Brief: Begin at the line where "The height and" appears and reproduce exactly every line through the end of the data below, both included, skipping pictures.

------ The data

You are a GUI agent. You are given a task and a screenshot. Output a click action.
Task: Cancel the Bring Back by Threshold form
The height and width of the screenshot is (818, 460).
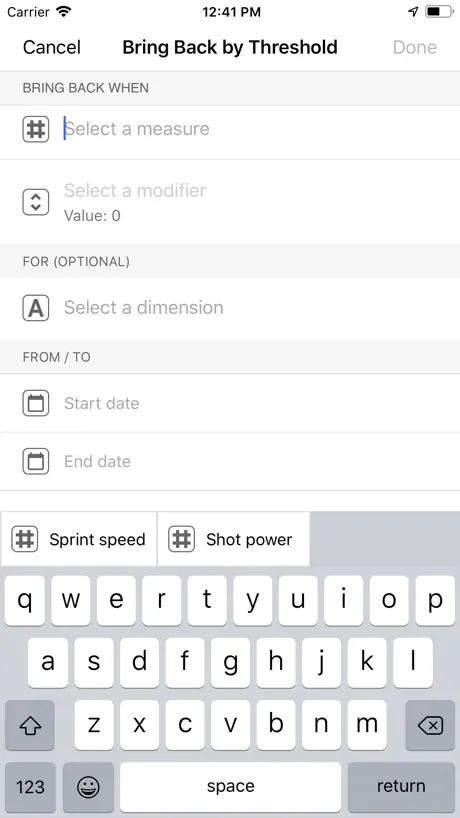pos(52,47)
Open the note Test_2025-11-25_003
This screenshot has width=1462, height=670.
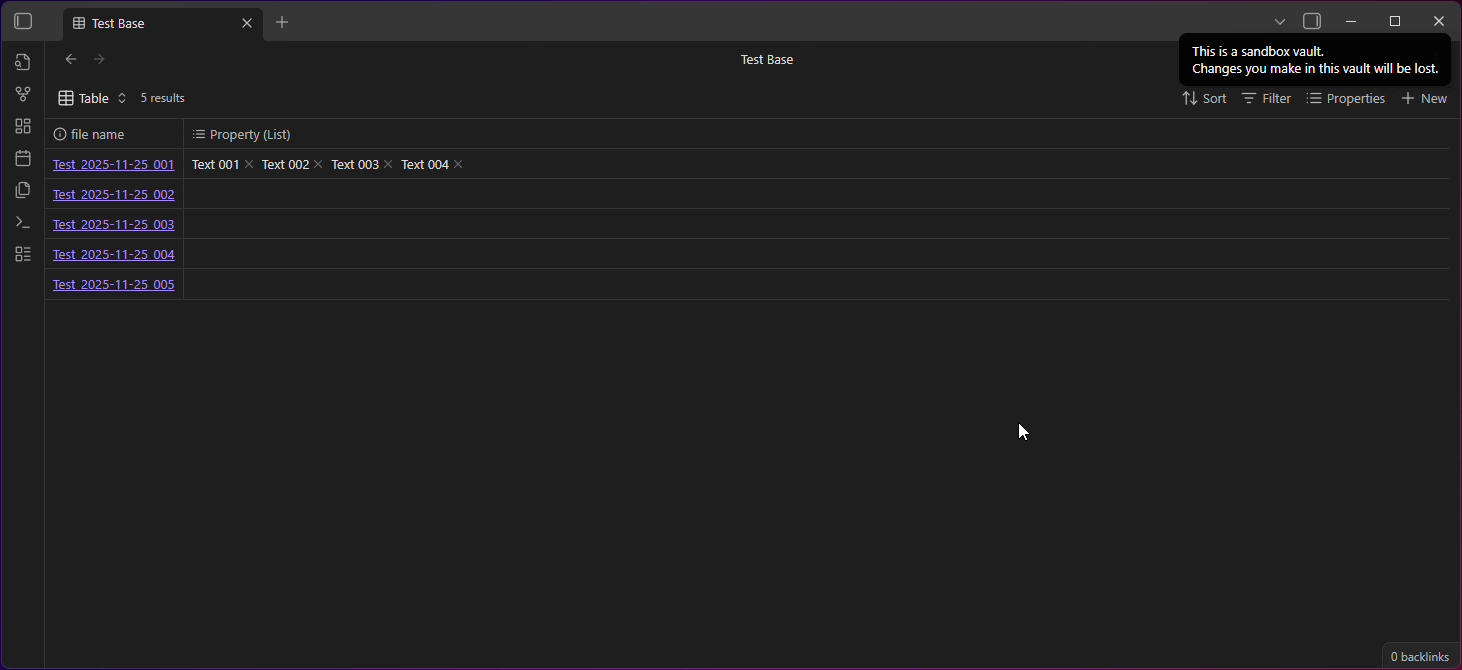[113, 224]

------------

Task solution:
The height and width of the screenshot is (818, 460).
pos(52,47)
Open the note Test_2025-11-25_003
This screenshot has width=1462, height=670.
[113, 224]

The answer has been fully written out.